Com vasta experiência em administração de sistemas
educacionais, Lück se dedica a estudar o assunto há mais de 25 anos. Possui
mestrado em Educação e em Humanidades pela Universidade de Columbia, além de
doutorado em Educação na mesma instituição.
JP. Como a senhora avalia a gestão praticada nas
escolas brasileiras hoje em dia?
HL- As práticas de gestão nas escolas que
apresentam a melhoria dos resultados educacionais têm sido realizada mediante
grande empenho, criatividade e liderança de seus gestores, em especial de seus
diretores.
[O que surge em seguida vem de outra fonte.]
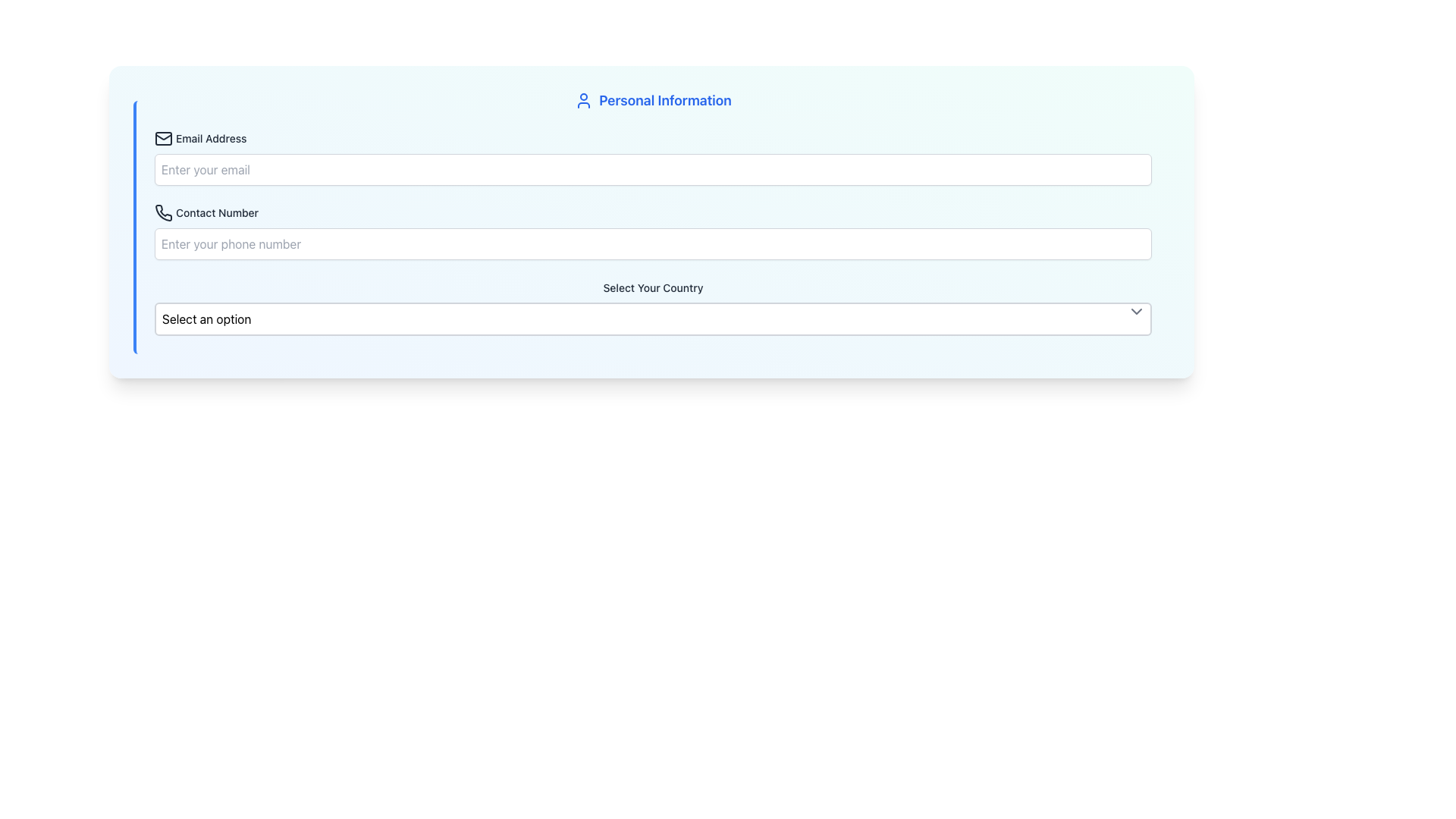 The height and width of the screenshot is (819, 1456). What do you see at coordinates (653, 318) in the screenshot?
I see `an option from the dropdown menu labeled 'Select Your Country' which contains options like 'United States,' 'United Kingdom,' and 'Canada.'` at bounding box center [653, 318]. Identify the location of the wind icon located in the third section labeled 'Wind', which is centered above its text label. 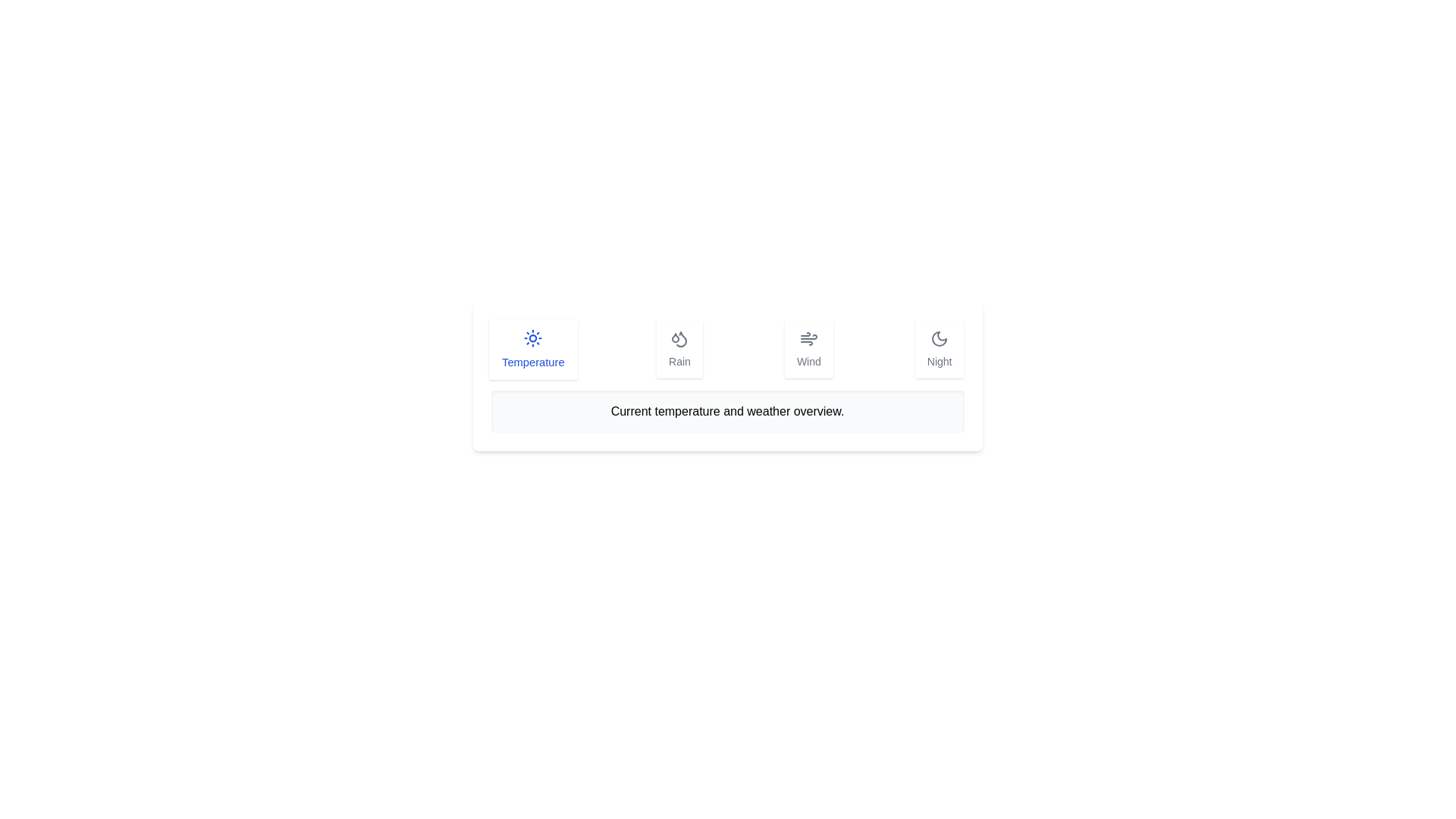
(808, 338).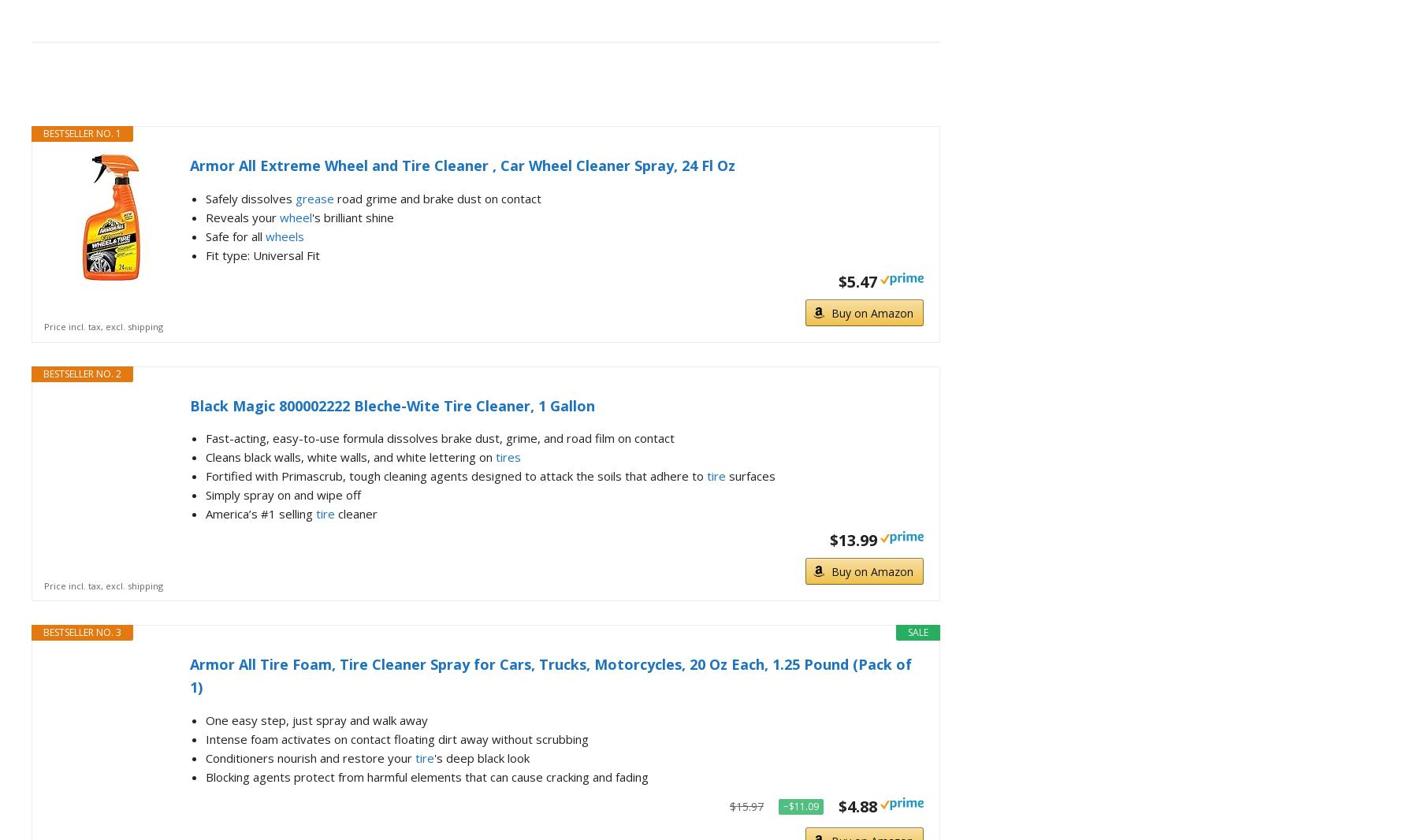 The image size is (1406, 840). Describe the element at coordinates (856, 281) in the screenshot. I see `'$5.47'` at that location.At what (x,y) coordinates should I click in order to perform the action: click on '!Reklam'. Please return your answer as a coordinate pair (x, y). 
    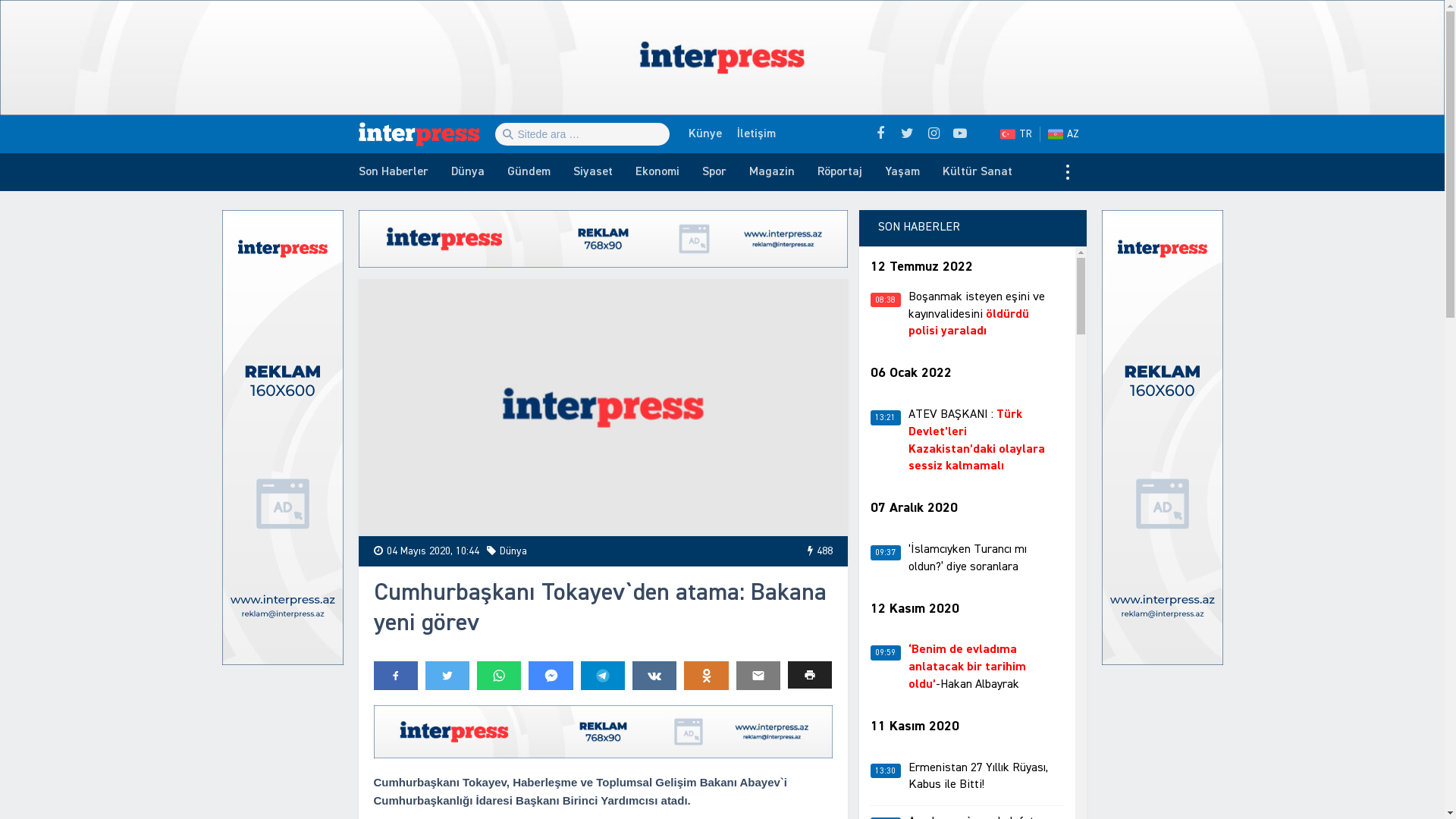
    Looking at the image, I should click on (601, 239).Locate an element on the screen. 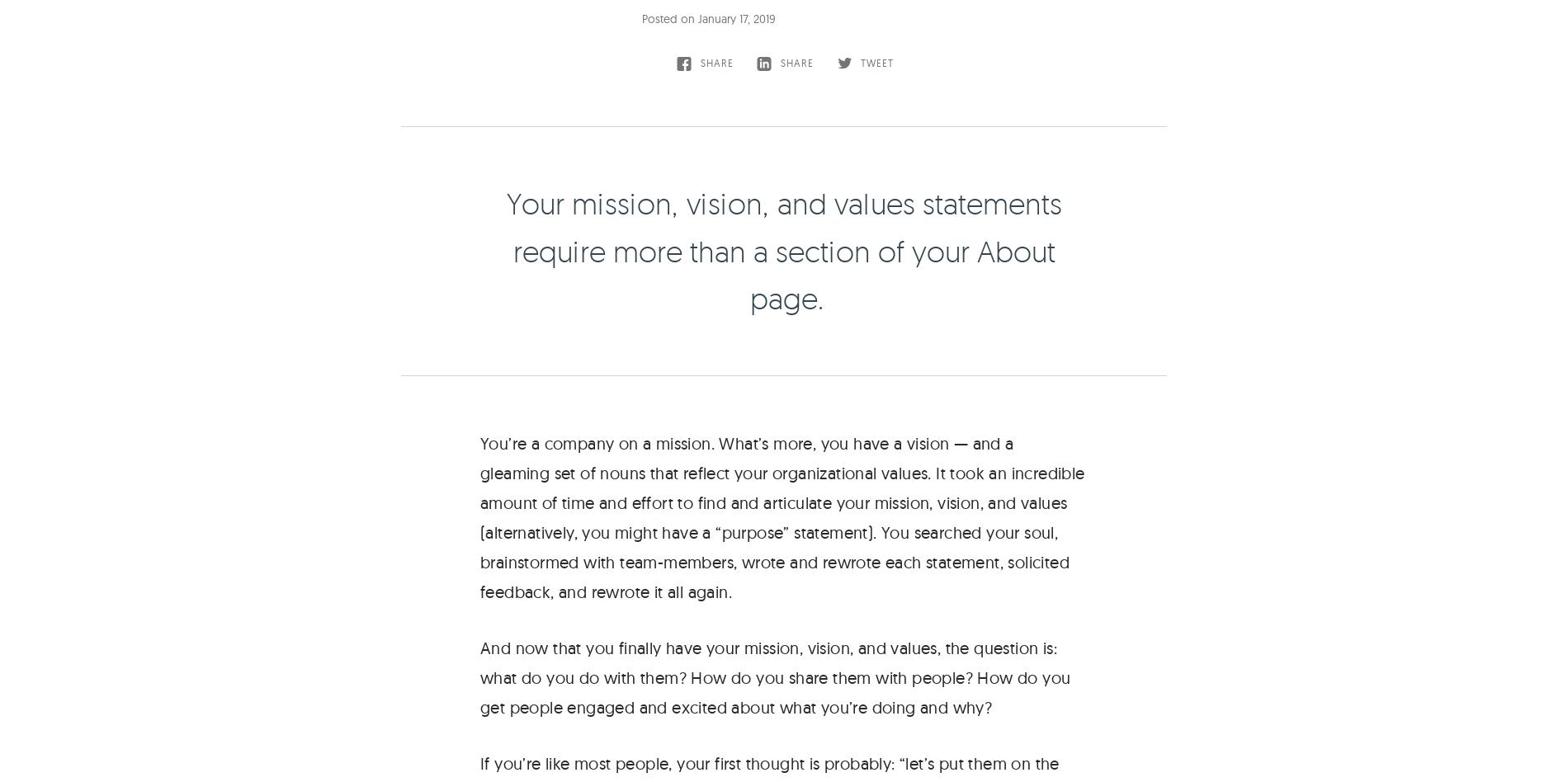 This screenshot has height=782, width=1568. 'The Viget Newsletter' is located at coordinates (782, 233).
Há nessas escolas um esforço no sentido de promover consenso e
direcionamento centrado na realização de objetivos educacionais claramente
compreendidos, há envolvimento dos pais na gestão da escola e seu
acompanhamento à escolaridade dos filhos, assim como também a abertura da
escola para a comunidade. Mas, sobretudo, a participação efetiva dos diretores
escolares no acompanhamento do processo ensino aprendizagem, observação da sua
efetivação na sala de aula, acompanhados de feedback, de modo a promover as
mudanças necessárias para que os alunos aprendam mais.
No entanto, apesar desses aspectos altamente
animadores, somos obrigados a reconhecer que, em geral, faltam aos gestores
visão de conjunto, articulação entre os vários segmentos de atuação da escola e
o empenho em enfrentar os desafios da gestão de comunidades escolares que
apresentam, naturalmente, tensões, conflitos, dificuldades e limitações.
Infelizmente, somos obrigados a reconhecer que falta profissionalização dos
diretores escolares. Por profissionalização, entendemos o desenvolvimento
gradual e contínuo de competências (conhecimentos, habilidades e atitudes),
necessários para assumir responsabilidades de um trabalho específico e
complexo, e a sua aplicação efetiva nesse trabalho. Temos muito que caminhar
para que as nossas escolas públicas tenham uma cultura de gestão escolar
efetiva, baseada em critérios de competência tanto da gestão, como de todos os
segmentos de atuação da escola, promovida por essa gestão. Precisamos assentar
a gestão da escola sobre a definição de planos consistentes de ação, com
respectivos parâmetros de qualidade a serem continuamente monitorados e
avaliados.
2. De que maneira os diretores escolares podem
contribuir para a melhoria da qualidade da educação?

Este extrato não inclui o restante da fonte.